しかしそのニール・ダイアモンドがわからない。なんでもアメリカでは国民的歌手ということなのだが世間一般に比べればそれなりにアメリカ音楽を聴く方だと思われる俺は名前も聞いたことがなかった。なんか聞いたことあるなと思ったがそれはニール・セダカとルー・ダイアモンド・フィリップス。セダカはともかくルー・ダイアモンド・フィリップスに至っては歌手でさえないわけだが、とにかくまぁそれだけニール・ダイアモンドはアメリカ固有のドメスティックな歌手ということだろう。歌われる楽曲も主人公は主にそっくりさん歌謡ショウとカラオケバーのステージで日銭を稼いでいる人ゆえ、いわゆる懐メロであり、アメリカの中高年以外にはなかなか文化的に伝わりにくそうな映画である。

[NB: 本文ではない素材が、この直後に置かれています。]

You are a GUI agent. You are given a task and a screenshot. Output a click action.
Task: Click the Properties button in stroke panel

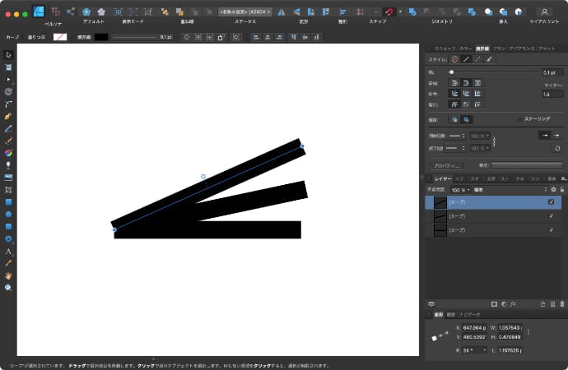[447, 165]
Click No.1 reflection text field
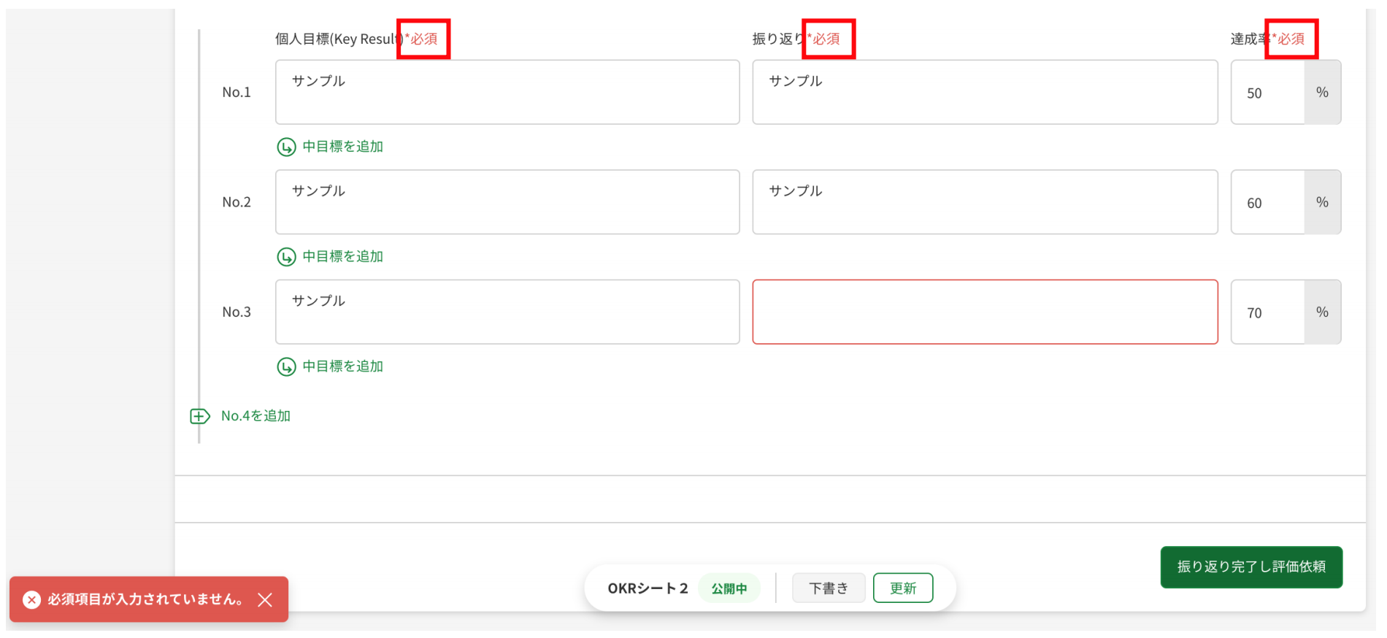The image size is (1387, 638). point(984,93)
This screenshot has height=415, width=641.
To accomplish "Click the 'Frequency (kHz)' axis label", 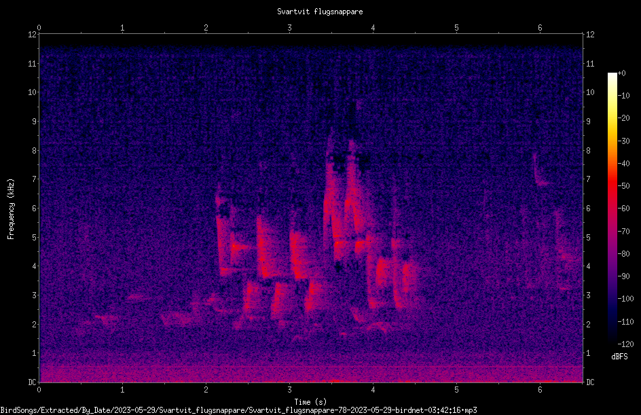I will [x=11, y=209].
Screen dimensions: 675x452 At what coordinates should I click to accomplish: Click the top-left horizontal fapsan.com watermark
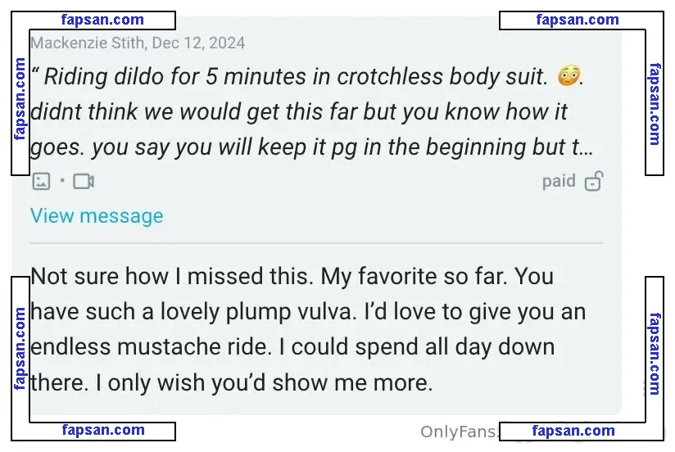[x=102, y=20]
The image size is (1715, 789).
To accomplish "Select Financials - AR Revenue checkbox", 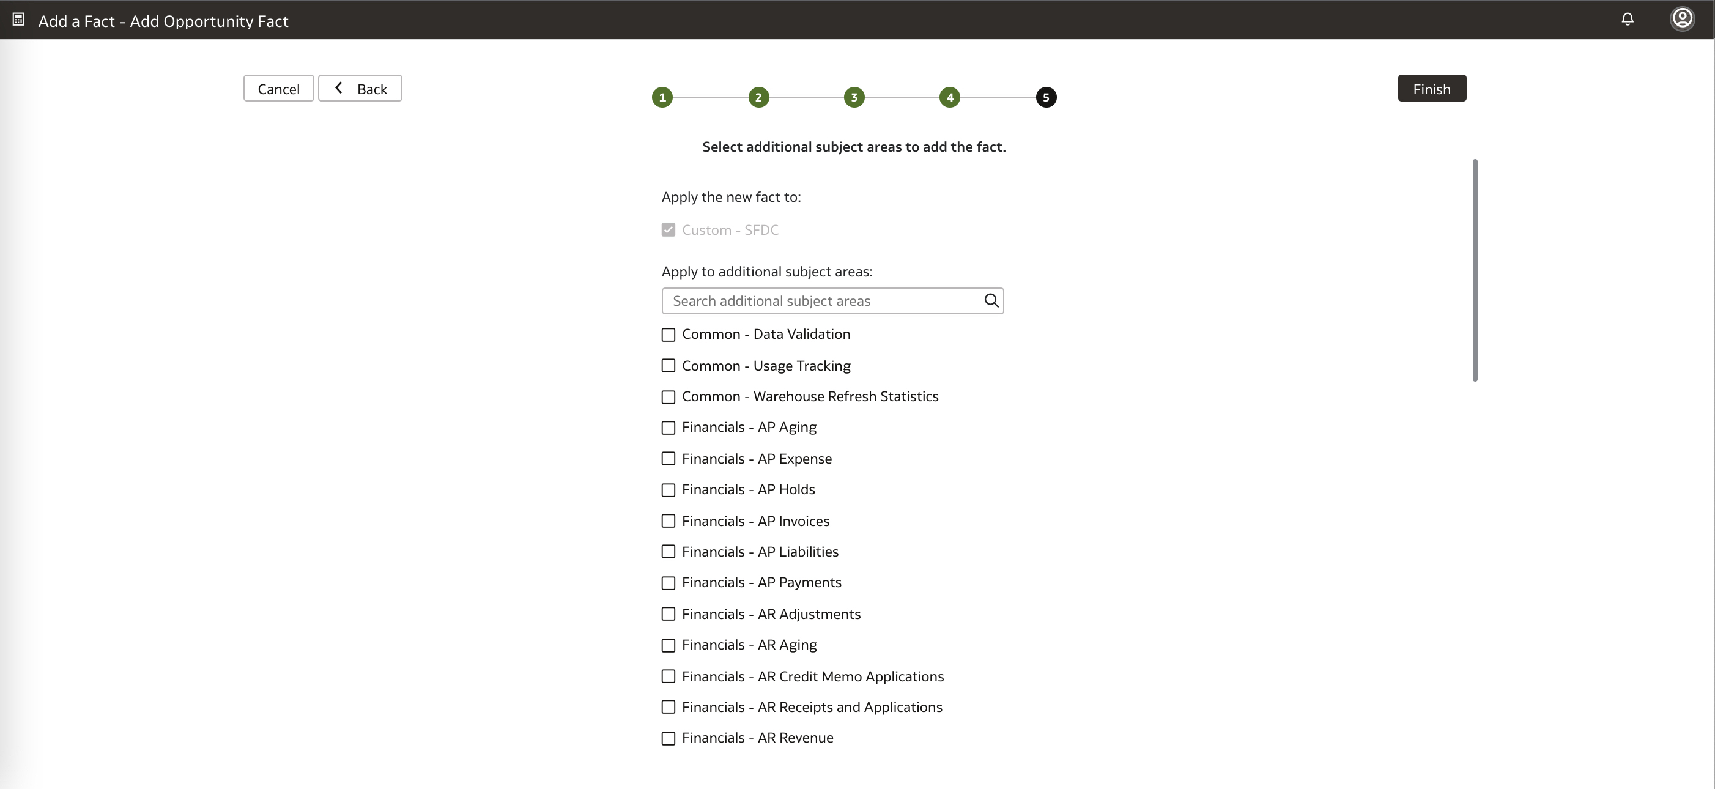I will point(668,738).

でその主人公がそっくりさん歌謡ショウで同業者の中年女性と意気投合、お互いに子持ちだがアメリカなのですぐさまセックスをして一緒に暮らしついでにライトニング&サンダーみたいなポケモン感のあるユニットを結成するものの、アメリカなので主人公はアル中が祟っての心臓病、妻の方もよくわからないがいろいろあって精神科病院に入院と散々な挫折人生っぷり、それでも二人とその家族はめげずに頑張るというのがこの映画のお話。
ここまで書いてとにかく思わされるのはめっちゃアメリカ。アメリカといってもごく一部の上澄みのアメリカとビンの底の方に溜まった澱のアメリカが大雑把に分けてあるだろうがこの映画は澱のアメリカである。もうみんな人生設計が下手で後先考えないで行動するし感情表現が下手で怒鳴り合ってばかりいるし不摂生で身体を酷使。これが俗に言うプア・ホワイトかぁとか思わされるところでそんなシーンはないがたぶんこの映画に出てくる人は8割トランプ支持者だろう。
そんな人たちの陽の当たらない人生を懐メロと一緒に飄々と。妊娠だの病死だのというかなりの大イベントもまぁ人生そんなもんだろとサラリサラリ流していく作りはなかなか滋味がある。たとえばの話だが『プラダを着た悪魔』みたいなアメリカにはこの人たちは同じアメリカといっても決して行くことができないのだが、じゃあそれが悲惨一辺倒なのかといえばそうでもないよね、貧乏なアメリカの暮らしにもそれはそれで愛があり夢があり何より歌があるじゃないの、とそんな具合でアメリカの澱の部分を暖かい眼差しで見守るのがこの映画だったんじゃないだろうか。
俺自身もそうだがグローバリズムとは無縁のこのドメスティックなアメリカ暮らしは他の国の人にはあんまよくわからんもんだろう。でもそれでいーんである。他の人にはあんまりよく分からないかもしれない幸せや喜びの形がこの世にはあるのだということをやんわり見せつけるこの映画は、人間は一つの幸せや喜びに向かって行くべきだと考えがちな先進的な価値観を持つ映画よりも、貧しくも豊かと言えるかもしれない。